I read a heartfelt post yesterday by a talented and hardworking author who confessed to feeling like a failure because he hasn't had the success he pictured. I'm not sure what he pictured...being able to support himself at writing fiction? But back in the day, we used to consider ourselves successful if we managed to get published at all. And if someone read us, corresponded with us? Good heavens! We had MADE it.
Now days writers expect to earn a living at writing. Even though all data indicates earnings for writers are dropping (am I the ONLY person in this genre who reads those Author Guild updates?!) people are so certain that earning a living penning fiction is a reasonable expectation, they feel like they have failed when they can't do it.
If you're doing what you love, if your endeavors bring you satisfaction and happiness, you're not a failure.
You know what failing is? Allowing others to define you--and your concept of success. Not making time to do the things that you love and you find meaningful. Neglecting the real live people in your life because you're so focused on this goal of "success."
Anyway. This pressure to succeed is a creativity killer. Not to mention a real downer in my newsfeed.
I'M KIDDING. TRYING TO INTERJECT A LITTLE HUMOR INTO THE FUNEREAL PROCEEDINGS, OKAY?
So. It's been about three weeks since I pulled the plug--No! I'm just postponing, taking a breather--on the last project. And true to my word, I've been focusing on my long-term game plan because, as previously mentioned, cranking out a new book every 90-120 days is not sustainable.
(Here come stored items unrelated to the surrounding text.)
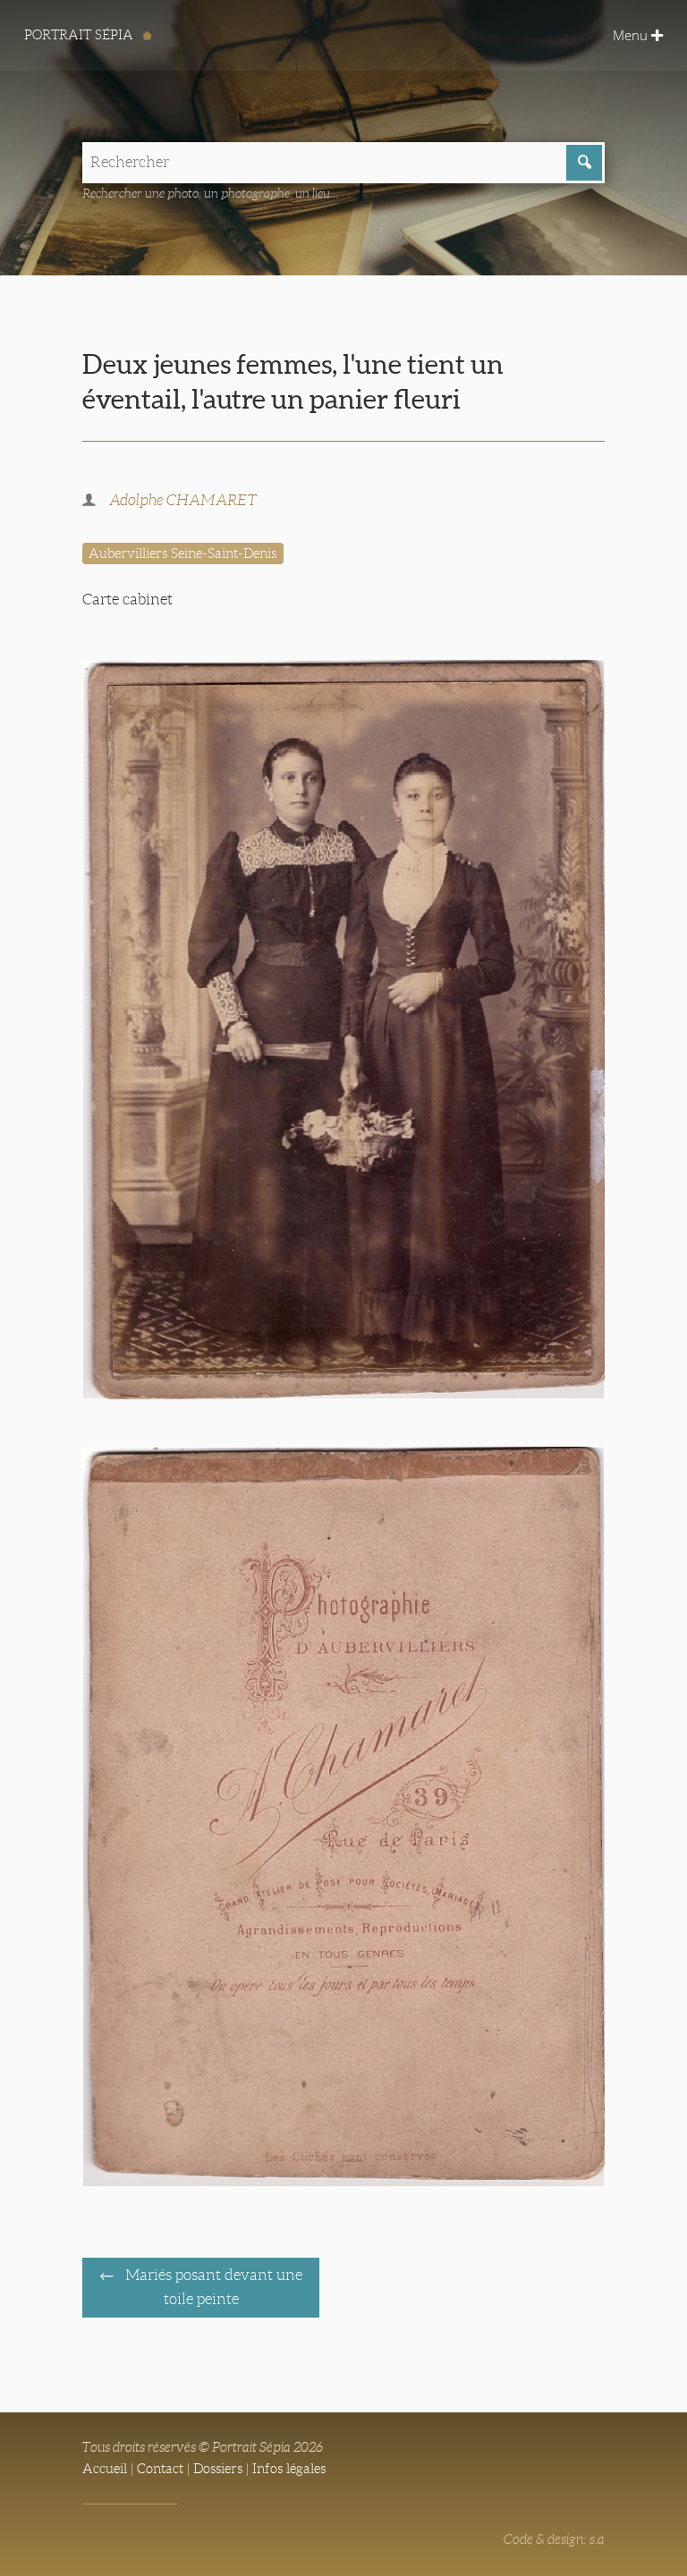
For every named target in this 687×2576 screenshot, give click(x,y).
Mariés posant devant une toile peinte (212, 2287)
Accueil (104, 2469)
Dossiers (217, 2469)
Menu (632, 35)
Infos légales (289, 2469)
Or rather, not sustainable for me. Your mileage (and readership and earnings) may vary.
I'm in the midst of taking a number of online courses dealing with promotion and blah-blah-blah. No, I shouldn't say that because first of all, I LOVE learning new stuff--and these are all great courses--and I feel kind of accomplished because I'm getting stuff done. Stuff that needed to be dealt with.
What kind of stuff? Well, right now I'm focused on translations and getting more stories into print. Neither of these are big money makers, but as I've said elsewhere, maybe they'll pay for my food stamps in my old age.
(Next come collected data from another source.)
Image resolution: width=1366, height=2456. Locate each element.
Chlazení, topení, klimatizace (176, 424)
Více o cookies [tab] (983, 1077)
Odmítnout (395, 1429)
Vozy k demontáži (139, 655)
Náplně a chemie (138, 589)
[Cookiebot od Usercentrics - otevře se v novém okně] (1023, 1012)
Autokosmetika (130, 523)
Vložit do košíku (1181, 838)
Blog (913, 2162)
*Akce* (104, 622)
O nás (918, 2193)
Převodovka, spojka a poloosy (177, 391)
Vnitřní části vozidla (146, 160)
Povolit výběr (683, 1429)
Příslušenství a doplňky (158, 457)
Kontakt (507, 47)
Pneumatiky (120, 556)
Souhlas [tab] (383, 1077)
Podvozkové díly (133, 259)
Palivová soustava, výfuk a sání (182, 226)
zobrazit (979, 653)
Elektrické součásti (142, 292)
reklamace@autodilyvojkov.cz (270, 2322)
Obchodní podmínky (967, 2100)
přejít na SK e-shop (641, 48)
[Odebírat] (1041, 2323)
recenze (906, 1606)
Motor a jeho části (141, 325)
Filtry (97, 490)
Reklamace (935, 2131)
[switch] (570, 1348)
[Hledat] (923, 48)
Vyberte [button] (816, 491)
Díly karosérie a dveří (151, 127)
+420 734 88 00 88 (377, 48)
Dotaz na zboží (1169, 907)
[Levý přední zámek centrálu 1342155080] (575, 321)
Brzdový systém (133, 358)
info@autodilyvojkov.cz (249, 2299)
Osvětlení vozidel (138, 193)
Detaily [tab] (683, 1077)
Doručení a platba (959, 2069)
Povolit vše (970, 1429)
Speaking of...well, nothing previously mentioned, but I need a segue... would you like to take an online course from me on writing mysteries? I mean, I'm not Robert Crais or James Patterson, but I know a thing or two about writing mysteries -- for niche and for mainstream publishers...and making a fairly decent living at it. I've got the credentials and I've got plenty of experience in teaching. So...maybe. Is there interest in such an enterprise?
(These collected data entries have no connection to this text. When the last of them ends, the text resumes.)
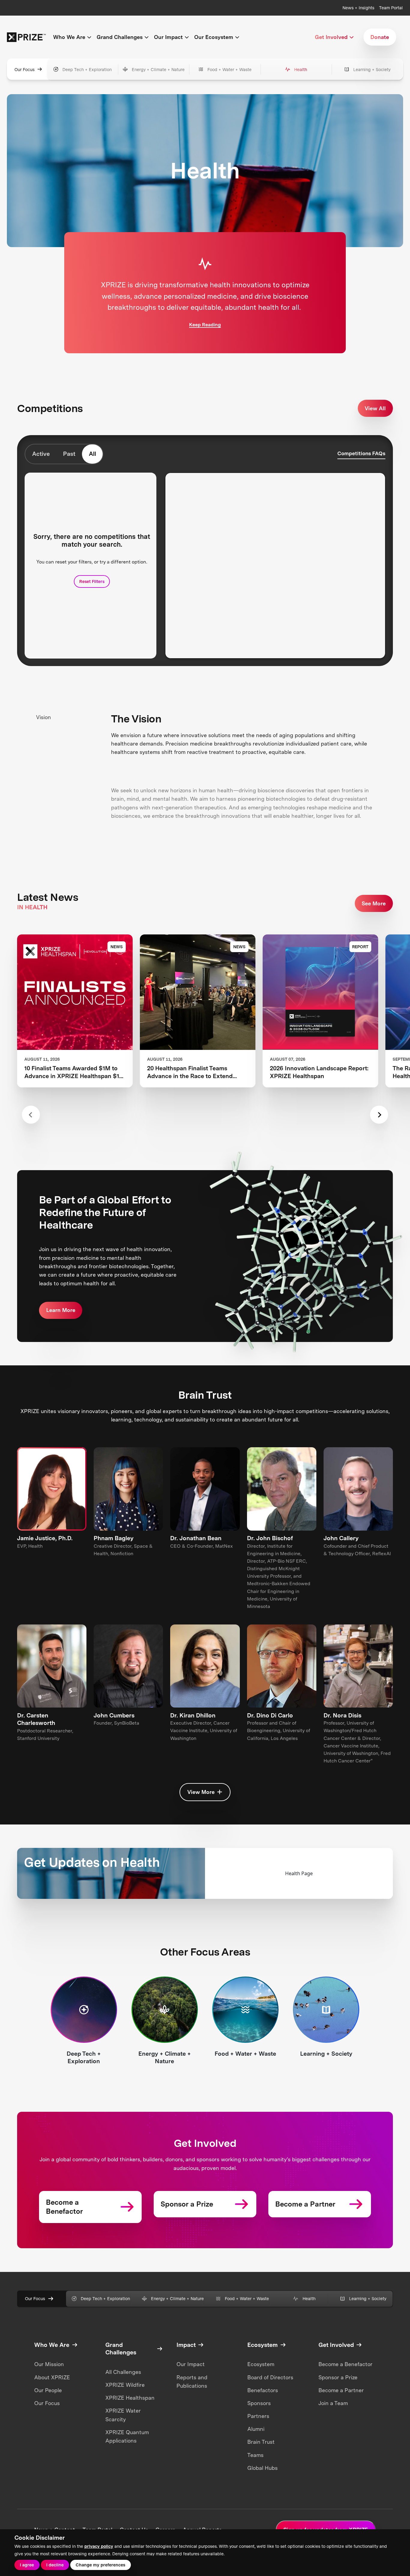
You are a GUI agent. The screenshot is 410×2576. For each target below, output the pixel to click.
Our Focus (24, 69)
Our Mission (49, 2364)
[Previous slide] (31, 1114)
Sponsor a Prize (337, 2377)
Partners (258, 2416)
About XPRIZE (52, 2377)
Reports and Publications (191, 2381)
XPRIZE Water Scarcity (123, 2414)
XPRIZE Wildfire (125, 2385)
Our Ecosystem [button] (213, 37)
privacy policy (98, 2546)
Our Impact (190, 2364)
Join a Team (333, 2403)
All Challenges (123, 2372)
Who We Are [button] (69, 37)
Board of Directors (270, 2377)
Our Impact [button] (168, 37)
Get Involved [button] (331, 37)
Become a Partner (341, 2390)
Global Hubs (262, 2468)
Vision (43, 717)
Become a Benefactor (345, 2364)
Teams (255, 2455)
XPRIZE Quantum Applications (127, 2436)
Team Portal (391, 7)
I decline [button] (55, 2564)
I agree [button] (27, 2564)
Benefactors (262, 2390)
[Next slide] (379, 1114)
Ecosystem (260, 2364)
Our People (48, 2390)
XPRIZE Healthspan (130, 2398)
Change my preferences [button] (100, 2564)
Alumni (255, 2429)
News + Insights (358, 7)
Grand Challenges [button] (120, 37)
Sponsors (259, 2403)
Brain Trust (261, 2442)
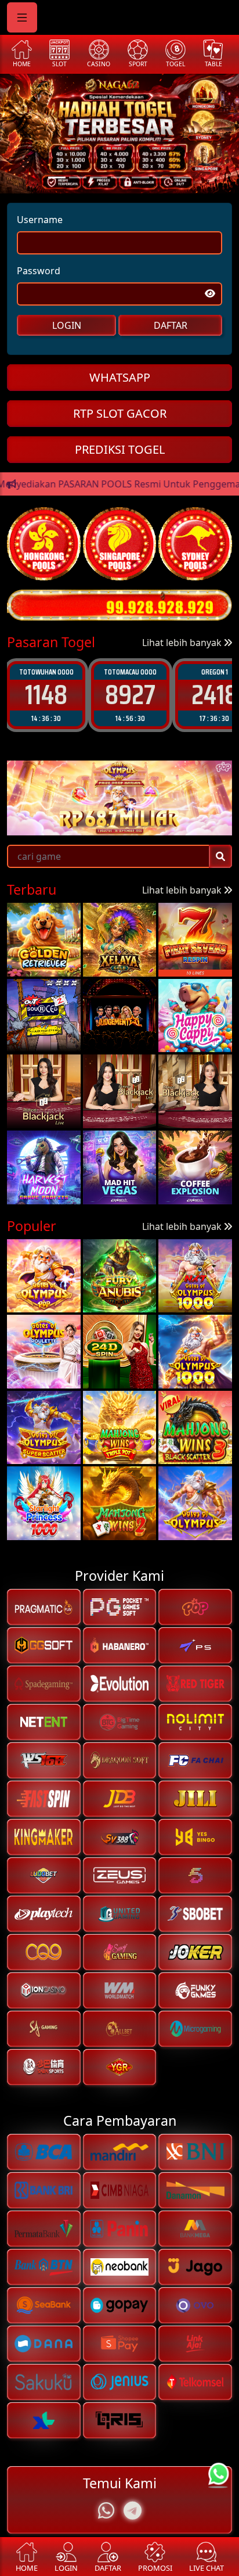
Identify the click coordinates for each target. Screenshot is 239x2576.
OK (119, 1368)
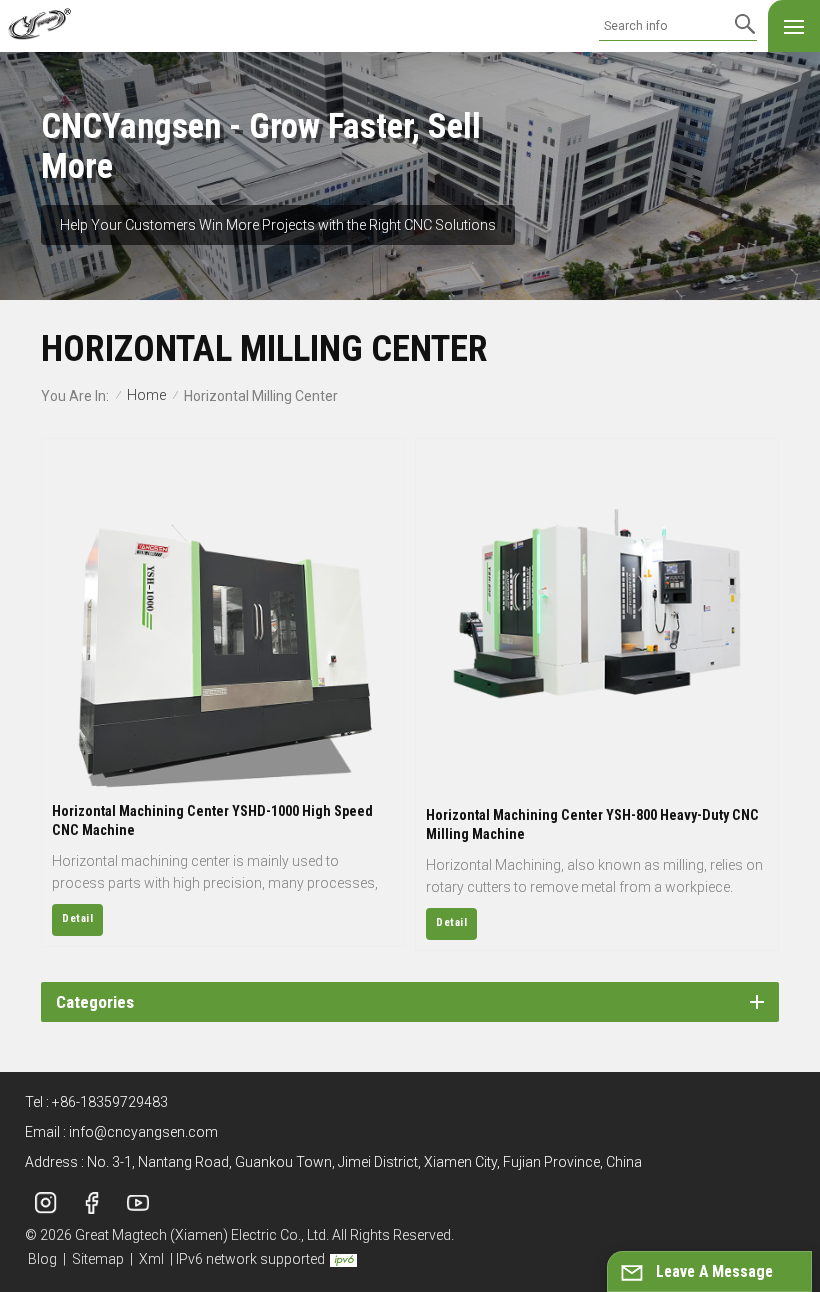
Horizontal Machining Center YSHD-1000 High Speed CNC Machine (212, 820)
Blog (42, 1259)
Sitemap (98, 1259)
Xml (151, 1259)
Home (146, 395)
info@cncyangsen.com (143, 1132)
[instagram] (46, 1203)
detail (77, 918)
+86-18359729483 (110, 1102)
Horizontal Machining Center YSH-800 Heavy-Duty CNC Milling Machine (592, 824)
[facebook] (92, 1203)
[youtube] (138, 1203)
Anyway, that's where I'm at. I'm taking professional development courses and toying with ideas for the future that don't involve me cranking out books like an aspiring data entry clerk trying to beat the clock.
Oh! I finally--how many years has it been--figured out how to use Mailchimp. I have just under two thousand subscribers on my regular list, and that's a nice beginning, but I've started up what I am going to curate as a VIP or premium list. This will have monthly chitter-chatter and more about what's happening in general versus the quarterly updates on what's new to buy. It will have more freebies and giveaways and books for review and that sort of thing.
That list can be joined here. (You'll notice there's a very cool and exclusive giveaway for my VIPS.)
I'm not saying that I won't be returning to social media, but... well, we'll see. If the past few months have proved anything, it's that the big attraction for most of you is very simply the books. The stories. The characters and their journey. And that is exactly the way I want it. The way it should be.
So happy reading! And...I'll be in touch.